SET PROBLEM 1 » Please switch "blue" to "gray" in the entries running from the line with "Image resolution: width=1024" to the line with "coord(209,713)", keeping everything else unchanged, and return only those lines.

SUPPLIED TEXT »
If your student id is 12345, then the compressed file for submission on Moodle should be organized as follows:

12345.zip (or 12345.tar / 12345.tar.gz)
├── report.pdf
├── your source code
├── model_link.txt
├── test_bbox_results.json
|
├── (optional) README.md
├── (optioinal) source code for bonus
├── (optioinal) bonus_model_link.txt
└── (optioinal bonus) bonus_test_bbox_results.json

3.7 Timeline

Jan 30, 2024 (Tue): The assignment release.
Feb 25, 2024 (Sun): The test set release.
Mar 3, 2024 (Sun): Submission deadline (23:59 GMT+8).

Late submission policy:

3.8 Need More Support?

For any questions about the assignment which potentially are common to all students, your shall first look for related resources as follows,

For any other private questions, please contact Li Chen (ilnehc@connect.hku.hk) and Haibao Yu (yuhaibao@connect.hku.hk) via email.

4 Marking Scheme:

Marks will be given based on the performance that you achieve on the test and the submitted report file. TAs will perform an evaluation of the predicted answers.

The marking scheme has three parts, (1) the completeness of the code (30% marks), (2) the performance ranking based on mAP (40% marks), and (3) the final report (30% marks):

  1. For the coding part (30%), you need to complete all the required codes in order to get the full score. Partial score will be considered rarely and carefully.

  2. For the performance part (40%), the mark will be given based on the performance (mAP, Average Precision, IoU=0.5:0.95, area=all) of your result on test set. The default training setting (ResNet-50, epoch20, default batch size, optimizer, learning rate, etc), after you finish the required blanks, will get 34.2% mAP on the validation set and 37.7% mAP on the test set.

    (1) mAP larger than 40% will get the full mark of this part.

ENTRIES SHOWN »
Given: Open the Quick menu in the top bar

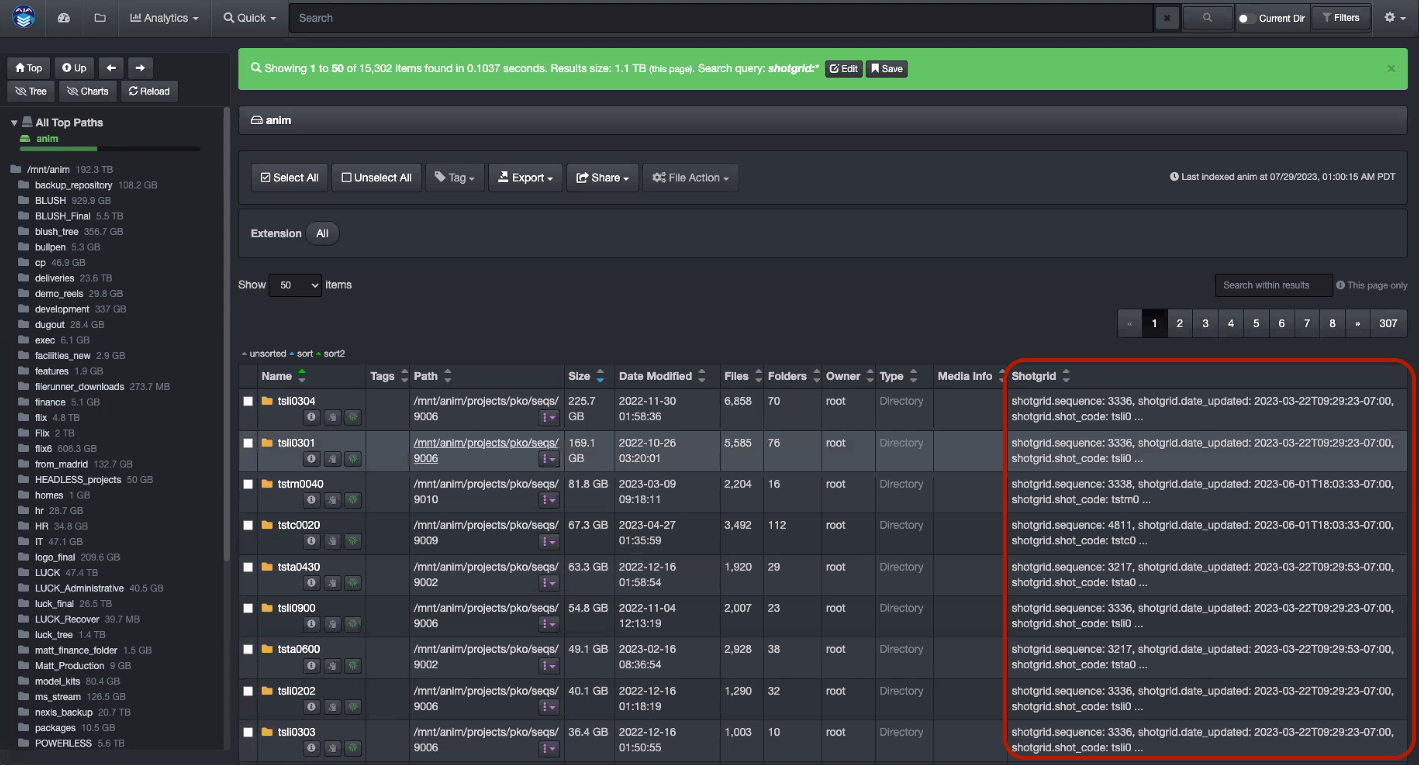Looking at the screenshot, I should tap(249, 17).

---

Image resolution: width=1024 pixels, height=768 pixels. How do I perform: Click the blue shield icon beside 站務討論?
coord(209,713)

...

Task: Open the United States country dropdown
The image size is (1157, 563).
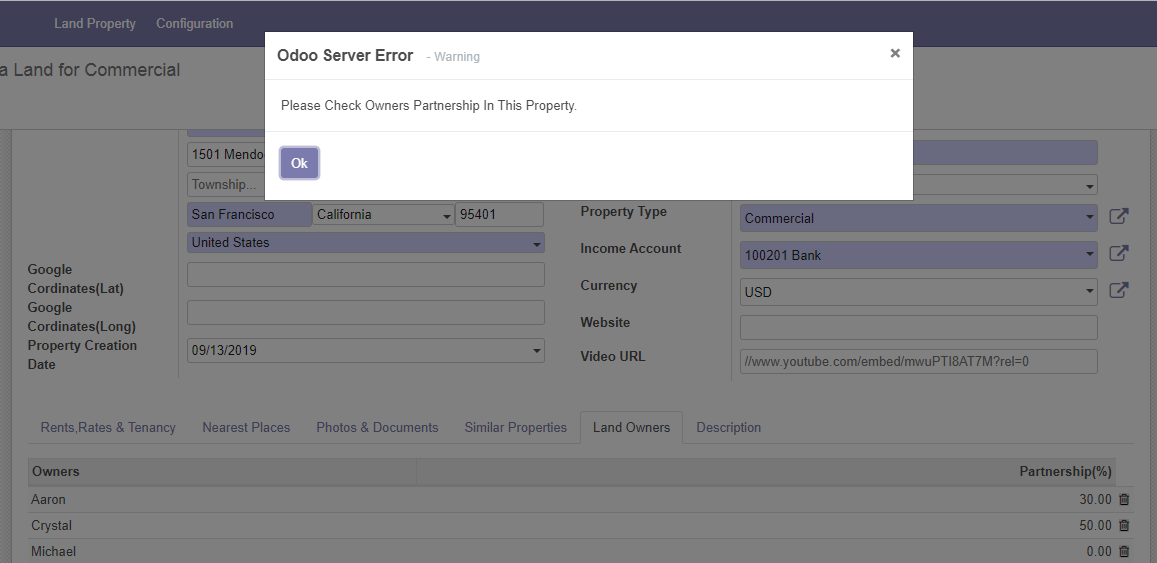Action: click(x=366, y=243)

SET PROBLEM 2 » Translate this sentence from the assignment guidelines into Spanish: "Marks will be given based on the performance that you achieve on the test and the submitted report file."

WORKED ANSWER 1 »
Image resolution: width=1024 pixels, height=768 pixels. How do I perform: Click the gray shield icon beside 站務討論?
coord(209,713)

WORKED ANSWER 2 » Las calificaciones se otorgarán según el rendimiento que obtengas en la prueba y el archivo del informe entregado.